Your goal: Reproduce, word for word, the rows running from the line containing "You are a computer-use agent. The width" through the line containing "Click the Rewards", including both of those lines.

Input for this task:
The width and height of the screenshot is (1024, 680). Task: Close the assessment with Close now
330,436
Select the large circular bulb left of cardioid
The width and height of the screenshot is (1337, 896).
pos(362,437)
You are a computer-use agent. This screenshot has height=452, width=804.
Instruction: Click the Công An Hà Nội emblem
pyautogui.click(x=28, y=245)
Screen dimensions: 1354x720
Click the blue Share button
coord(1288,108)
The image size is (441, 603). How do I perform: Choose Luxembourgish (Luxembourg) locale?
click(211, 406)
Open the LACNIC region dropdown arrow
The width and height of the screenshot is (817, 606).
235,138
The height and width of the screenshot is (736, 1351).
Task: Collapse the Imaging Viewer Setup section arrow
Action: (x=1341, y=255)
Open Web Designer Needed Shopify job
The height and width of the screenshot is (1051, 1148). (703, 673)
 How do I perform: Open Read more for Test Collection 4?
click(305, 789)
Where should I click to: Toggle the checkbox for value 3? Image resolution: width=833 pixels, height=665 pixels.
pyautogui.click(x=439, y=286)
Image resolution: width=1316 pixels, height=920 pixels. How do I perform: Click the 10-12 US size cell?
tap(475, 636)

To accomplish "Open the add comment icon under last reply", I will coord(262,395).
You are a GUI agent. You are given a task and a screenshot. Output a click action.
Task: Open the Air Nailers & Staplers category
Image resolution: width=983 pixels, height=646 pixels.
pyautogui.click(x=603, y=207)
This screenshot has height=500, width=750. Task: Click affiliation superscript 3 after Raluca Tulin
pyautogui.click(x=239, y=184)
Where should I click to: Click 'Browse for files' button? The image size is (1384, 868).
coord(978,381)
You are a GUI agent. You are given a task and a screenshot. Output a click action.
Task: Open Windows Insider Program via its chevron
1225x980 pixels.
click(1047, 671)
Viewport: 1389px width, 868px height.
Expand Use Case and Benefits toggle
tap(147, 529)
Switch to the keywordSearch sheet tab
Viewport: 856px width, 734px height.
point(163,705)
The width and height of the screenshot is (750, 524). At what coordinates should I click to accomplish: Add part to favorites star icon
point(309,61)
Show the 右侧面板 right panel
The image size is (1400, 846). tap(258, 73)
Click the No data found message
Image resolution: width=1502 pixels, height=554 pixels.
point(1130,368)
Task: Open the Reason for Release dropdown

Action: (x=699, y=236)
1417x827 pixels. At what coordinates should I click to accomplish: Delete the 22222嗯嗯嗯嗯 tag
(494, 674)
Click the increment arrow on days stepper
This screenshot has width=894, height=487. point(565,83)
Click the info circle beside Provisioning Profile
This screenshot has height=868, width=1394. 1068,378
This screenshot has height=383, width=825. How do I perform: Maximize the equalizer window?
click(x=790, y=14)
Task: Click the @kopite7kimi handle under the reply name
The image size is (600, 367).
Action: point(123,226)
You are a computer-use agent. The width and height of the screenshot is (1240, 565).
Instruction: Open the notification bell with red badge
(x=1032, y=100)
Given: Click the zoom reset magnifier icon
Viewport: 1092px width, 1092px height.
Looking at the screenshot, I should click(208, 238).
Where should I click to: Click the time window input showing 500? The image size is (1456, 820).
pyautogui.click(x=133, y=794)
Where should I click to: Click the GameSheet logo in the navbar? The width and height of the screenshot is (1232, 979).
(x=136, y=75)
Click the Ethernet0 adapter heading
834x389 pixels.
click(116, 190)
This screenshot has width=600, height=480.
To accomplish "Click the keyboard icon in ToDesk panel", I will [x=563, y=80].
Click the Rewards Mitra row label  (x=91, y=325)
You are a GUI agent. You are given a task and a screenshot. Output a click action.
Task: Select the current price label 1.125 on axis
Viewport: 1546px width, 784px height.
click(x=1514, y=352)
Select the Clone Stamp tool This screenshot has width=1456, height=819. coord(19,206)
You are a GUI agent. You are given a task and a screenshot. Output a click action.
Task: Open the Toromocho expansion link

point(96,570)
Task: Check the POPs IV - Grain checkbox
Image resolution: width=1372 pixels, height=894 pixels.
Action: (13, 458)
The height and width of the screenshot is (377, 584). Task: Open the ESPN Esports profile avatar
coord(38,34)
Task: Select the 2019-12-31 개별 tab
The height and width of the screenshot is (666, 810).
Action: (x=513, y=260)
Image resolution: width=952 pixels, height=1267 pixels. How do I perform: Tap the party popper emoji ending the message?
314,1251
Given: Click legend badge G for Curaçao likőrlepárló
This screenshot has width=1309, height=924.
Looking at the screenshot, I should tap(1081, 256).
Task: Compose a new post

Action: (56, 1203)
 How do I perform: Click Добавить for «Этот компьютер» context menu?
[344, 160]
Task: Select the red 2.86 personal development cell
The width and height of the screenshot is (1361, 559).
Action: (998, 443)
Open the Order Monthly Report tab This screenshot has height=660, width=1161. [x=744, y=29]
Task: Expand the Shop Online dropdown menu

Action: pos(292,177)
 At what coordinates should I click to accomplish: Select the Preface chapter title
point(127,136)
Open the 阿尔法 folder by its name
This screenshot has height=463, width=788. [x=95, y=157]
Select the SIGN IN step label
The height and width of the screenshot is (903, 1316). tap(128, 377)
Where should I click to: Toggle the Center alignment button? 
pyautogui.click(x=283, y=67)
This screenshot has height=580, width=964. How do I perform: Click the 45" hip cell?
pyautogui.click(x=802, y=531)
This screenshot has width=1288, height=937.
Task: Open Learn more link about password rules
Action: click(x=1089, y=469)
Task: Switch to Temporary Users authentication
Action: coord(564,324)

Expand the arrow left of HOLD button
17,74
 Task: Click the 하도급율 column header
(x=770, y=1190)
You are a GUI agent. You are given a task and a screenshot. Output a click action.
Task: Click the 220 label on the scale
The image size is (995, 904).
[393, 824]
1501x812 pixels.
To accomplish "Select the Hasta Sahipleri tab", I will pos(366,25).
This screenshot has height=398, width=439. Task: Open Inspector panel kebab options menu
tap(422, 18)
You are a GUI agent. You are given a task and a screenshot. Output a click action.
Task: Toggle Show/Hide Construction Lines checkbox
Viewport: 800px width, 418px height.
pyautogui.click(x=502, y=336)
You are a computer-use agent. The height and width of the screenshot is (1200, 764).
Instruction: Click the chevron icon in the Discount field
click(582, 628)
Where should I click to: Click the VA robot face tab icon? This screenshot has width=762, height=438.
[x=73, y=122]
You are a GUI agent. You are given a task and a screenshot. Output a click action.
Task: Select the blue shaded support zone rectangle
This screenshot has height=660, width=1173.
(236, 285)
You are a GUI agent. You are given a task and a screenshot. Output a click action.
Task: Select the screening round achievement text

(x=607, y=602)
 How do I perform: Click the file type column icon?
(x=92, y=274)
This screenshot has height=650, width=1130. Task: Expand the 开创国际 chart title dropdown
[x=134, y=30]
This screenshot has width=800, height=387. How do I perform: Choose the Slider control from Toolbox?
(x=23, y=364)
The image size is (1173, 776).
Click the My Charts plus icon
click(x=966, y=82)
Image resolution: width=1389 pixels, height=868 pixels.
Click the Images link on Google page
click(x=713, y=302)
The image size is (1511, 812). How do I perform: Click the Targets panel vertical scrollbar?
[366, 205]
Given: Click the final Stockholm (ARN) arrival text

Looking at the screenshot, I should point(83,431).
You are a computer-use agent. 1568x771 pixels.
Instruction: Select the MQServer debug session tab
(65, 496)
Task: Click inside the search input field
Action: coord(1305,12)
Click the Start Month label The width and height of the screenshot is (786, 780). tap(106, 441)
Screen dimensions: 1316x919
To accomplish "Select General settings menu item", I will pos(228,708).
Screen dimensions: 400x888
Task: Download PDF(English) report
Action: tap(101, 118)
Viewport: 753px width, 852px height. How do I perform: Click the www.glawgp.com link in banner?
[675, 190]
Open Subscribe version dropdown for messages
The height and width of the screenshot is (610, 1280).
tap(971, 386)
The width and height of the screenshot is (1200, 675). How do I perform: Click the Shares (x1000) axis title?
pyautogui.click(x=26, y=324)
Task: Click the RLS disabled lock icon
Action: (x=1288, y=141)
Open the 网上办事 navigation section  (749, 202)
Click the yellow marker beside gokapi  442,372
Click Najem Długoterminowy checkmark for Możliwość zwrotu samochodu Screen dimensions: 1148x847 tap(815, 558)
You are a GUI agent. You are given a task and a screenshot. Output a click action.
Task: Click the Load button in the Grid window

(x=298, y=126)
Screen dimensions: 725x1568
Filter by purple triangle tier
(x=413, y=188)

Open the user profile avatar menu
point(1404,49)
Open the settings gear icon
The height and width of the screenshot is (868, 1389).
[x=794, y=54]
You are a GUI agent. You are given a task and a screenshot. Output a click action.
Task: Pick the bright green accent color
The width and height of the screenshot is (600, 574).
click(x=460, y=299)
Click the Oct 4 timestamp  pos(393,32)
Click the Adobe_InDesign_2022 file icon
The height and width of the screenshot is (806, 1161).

Solved problem:
You are a computer-use agent. The width and height of the screenshot is (1240, 565).
Instruction: Open the notification bell with red badge
(x=1032, y=100)
Given: Click the zoom reset magnifier icon
Viewport: 1092px width, 1092px height.
Looking at the screenshot, I should click(208, 238).
Where should I click to: Click the time window input showing 500? The image size is (1456, 820).
pyautogui.click(x=133, y=794)
Where should I click to: Click the GameSheet logo in the navbar? The width and height of the screenshot is (1232, 979).
(x=136, y=75)
Click the Ethernet0 adapter heading
834x389 pixels.
click(116, 190)
This screenshot has width=600, height=480.
To accomplish "Click the keyboard icon in ToDesk panel", I will [x=563, y=80].
Click the Rewards Mitra row label  (x=91, y=325)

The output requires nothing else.